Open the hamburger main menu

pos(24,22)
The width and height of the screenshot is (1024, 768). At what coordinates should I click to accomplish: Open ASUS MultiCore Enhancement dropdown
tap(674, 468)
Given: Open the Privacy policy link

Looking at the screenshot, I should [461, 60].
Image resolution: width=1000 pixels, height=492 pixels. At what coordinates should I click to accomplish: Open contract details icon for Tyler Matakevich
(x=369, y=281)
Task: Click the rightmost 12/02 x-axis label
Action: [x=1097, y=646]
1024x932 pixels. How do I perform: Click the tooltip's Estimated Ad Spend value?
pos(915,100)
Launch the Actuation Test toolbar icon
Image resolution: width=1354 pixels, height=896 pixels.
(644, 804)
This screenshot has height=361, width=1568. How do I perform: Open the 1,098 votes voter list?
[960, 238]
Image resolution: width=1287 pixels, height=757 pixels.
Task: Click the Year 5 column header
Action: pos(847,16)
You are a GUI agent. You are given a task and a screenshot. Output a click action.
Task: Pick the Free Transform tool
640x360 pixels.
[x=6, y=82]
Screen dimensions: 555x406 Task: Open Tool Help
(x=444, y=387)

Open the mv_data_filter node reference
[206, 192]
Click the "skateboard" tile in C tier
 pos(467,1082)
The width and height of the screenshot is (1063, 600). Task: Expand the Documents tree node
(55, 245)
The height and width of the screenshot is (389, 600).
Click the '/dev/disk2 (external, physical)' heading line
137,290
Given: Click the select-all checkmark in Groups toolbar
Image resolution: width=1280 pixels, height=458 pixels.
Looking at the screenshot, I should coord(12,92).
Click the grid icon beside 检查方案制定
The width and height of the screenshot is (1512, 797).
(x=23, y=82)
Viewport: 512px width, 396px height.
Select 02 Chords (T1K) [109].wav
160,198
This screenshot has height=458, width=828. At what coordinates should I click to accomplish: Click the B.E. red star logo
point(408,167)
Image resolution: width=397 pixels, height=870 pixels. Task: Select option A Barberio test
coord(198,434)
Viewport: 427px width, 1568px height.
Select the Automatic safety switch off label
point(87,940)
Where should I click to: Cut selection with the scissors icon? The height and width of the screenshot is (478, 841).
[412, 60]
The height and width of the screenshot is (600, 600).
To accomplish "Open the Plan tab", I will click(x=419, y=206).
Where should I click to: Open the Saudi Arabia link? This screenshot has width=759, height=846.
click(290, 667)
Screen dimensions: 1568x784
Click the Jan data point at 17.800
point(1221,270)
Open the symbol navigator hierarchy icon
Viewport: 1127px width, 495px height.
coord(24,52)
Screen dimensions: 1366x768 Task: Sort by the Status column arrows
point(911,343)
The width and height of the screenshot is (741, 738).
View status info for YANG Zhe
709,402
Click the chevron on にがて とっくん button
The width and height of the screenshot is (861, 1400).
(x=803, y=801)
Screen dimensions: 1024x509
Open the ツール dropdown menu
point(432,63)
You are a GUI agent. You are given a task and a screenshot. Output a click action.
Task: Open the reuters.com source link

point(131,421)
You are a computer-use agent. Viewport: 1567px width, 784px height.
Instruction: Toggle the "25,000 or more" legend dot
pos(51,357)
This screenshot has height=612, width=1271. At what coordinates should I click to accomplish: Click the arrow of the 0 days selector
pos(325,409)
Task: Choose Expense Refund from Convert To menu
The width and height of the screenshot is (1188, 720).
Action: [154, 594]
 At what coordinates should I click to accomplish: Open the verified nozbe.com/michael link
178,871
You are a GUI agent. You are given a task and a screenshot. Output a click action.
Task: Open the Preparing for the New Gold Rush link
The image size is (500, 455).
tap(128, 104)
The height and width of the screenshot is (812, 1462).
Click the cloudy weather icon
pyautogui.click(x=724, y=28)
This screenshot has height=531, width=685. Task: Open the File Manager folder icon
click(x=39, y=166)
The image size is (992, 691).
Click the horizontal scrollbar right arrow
────────────────────────────────────────
Your objective:
From the listing above, the lines starting with the one that has "tile in C tier" and running through the one that has "Given: Click the" should be copied exactly, ends included.

Answer:
Click the "skateboard" tile in C tier
 pos(467,1082)
The width and height of the screenshot is (1063, 600). Task: Expand the Documents tree node
(55, 245)
The height and width of the screenshot is (389, 600).
Click the '/dev/disk2 (external, physical)' heading line
137,290
Given: Click the select-all checkmark in Groups toolbar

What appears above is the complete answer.